Fifteen weeks after the last vaccination, all of the animals were challenged intratracheally (i.t.) with either 106 PFU (three animals per group) or 107 PFU (three animals per group) of MPXV, which were chosen as sublethal and lethal challenges, respectively. Control animals challenged with 106 PFU of MPXV showed elevated body temperatures (>2%) from days 6 to 11, with a second peak around day 16 (Fig. 3a). On day 11, 20 to 40 characteristic pocks appeared on all three animals. On day 14, the number of pocks increased to >100, and from days 19 to 21, the animals were clearly lethargic. The pocks were virtually resolved on day 28. One of these animals was euthanized on day 19 to serve as a control for histopathological comparisons. The lungs of this animal and those of the two other animals in the same group, which were euthanized at the end of the follow-up period, showed mild pulmonary lesions consistent with a MPXV infection. These comprised a few small foci of necrosis surrounded by inflammatory cells mixed with fibroblasts and a few collagen fibers. Pathological changes in other tissues from these animals included tracheitis, glossitis, and reactive lymph nodes.

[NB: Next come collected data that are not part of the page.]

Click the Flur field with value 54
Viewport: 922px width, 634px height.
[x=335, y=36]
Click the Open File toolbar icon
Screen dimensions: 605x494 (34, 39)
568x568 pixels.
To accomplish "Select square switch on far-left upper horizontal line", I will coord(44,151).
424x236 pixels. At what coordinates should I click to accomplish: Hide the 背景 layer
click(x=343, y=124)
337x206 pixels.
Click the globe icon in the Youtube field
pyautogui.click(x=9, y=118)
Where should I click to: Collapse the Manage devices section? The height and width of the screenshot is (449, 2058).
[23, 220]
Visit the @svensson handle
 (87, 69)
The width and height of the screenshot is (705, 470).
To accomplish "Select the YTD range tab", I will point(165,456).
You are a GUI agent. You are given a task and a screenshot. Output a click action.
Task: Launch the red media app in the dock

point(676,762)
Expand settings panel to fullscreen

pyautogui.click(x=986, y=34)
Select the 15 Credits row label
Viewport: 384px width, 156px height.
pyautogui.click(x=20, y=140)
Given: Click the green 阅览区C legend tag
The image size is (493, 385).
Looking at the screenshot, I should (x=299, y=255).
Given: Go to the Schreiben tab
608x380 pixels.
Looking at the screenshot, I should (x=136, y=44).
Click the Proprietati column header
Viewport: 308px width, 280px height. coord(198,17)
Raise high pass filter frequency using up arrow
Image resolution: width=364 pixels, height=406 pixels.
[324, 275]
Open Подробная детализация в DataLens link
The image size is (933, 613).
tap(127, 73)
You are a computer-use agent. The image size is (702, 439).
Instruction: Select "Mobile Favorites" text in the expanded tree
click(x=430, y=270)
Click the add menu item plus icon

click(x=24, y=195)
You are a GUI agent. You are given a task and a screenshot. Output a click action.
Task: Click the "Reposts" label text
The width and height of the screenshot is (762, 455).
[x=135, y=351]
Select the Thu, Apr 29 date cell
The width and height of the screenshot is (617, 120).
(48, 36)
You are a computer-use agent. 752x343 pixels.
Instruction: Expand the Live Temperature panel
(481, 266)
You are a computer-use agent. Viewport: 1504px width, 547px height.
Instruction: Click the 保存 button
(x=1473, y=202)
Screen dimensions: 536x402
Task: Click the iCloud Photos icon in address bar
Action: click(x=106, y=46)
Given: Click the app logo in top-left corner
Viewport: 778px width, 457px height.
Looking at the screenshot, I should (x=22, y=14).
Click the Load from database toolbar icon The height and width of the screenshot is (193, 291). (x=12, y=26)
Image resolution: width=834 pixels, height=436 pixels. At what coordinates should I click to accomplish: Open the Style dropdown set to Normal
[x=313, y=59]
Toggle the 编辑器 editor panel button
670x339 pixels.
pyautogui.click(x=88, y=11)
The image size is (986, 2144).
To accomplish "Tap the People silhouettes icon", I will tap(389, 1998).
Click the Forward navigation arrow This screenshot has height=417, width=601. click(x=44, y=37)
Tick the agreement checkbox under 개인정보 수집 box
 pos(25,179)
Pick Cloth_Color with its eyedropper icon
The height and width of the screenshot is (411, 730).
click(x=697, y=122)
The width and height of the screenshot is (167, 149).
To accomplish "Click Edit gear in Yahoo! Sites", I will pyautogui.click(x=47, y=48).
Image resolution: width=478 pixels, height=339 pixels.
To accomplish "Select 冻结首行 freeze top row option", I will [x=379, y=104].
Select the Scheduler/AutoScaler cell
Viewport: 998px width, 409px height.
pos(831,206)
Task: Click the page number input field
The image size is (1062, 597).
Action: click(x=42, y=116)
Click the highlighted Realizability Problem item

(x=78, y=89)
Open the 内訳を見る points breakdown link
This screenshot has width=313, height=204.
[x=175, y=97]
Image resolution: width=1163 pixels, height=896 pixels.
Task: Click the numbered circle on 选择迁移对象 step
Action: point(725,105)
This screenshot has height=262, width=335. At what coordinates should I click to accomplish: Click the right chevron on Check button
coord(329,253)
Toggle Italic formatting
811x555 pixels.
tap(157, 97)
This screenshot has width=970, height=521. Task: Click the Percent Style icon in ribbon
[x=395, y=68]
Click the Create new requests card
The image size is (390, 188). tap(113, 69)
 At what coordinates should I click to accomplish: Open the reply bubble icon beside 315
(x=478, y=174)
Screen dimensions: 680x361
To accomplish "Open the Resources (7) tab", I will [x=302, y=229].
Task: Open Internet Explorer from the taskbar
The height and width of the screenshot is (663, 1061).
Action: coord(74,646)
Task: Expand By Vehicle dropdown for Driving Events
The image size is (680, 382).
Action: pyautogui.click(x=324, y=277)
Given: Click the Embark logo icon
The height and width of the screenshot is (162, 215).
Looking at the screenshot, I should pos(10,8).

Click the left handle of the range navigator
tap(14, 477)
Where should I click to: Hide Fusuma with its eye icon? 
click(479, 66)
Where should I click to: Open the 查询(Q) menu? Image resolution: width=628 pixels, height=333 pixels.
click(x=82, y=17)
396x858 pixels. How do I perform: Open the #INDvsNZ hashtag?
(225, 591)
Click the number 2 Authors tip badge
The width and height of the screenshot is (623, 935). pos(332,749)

Control animals challenged with 107 PFU of MPXV showed an episode of elevated body temperature (>1°C; ∼2.65%) from day 5 onwards until death (days 15 to 19) (Fig. 3b). On days 8 to 10, pocks, which were more pronounced than those on control animals challenged with 106 PFU of MPXV, appeared on all three animals. At this stage, all three animals showed anorexia and dyspnea. Three days later, two of the animals had >100 pocks, and one of these two had conjunctivitis and nasal discharge. The other animal had approximately 50 pocks at this time point. On day 14, the pocks could be classified as typical pustules, the clinical signs became more severe, and the animals were lethargic. One animal died on day 15, while the other two animals deteriorated and were euthanized on day 19 for ethical reasons. Upon histopathological examination, the lungs of these three animals showed severe macroscopic lesions which were histologically characterized by fibrinonecrotic bronchopneumonia (Fig. 4b), as has been described previously for animals dying from MPXV infection (24). Transmission electron microscopy performed on the lungs of the animal that died on day 15 revealed the abundant presence of poxvirus particles in the alveolar wall (Fig. 4d). This animal and the two other animals from the same group, which were euthanized on day 19, showed typical cutaneous lesions (24) characterized by acanthosis, necrosis, and intracytoplasmic amphophilic inclusion bodies (Fig. 4a); these were seen to contain poxvirus particles upon electron microscopy (Fig. 4c). Changes in other tissues in these animals included tracheitis, necrotizing glossitis, lymphadenitis, and splenitis with lymphoid depletion.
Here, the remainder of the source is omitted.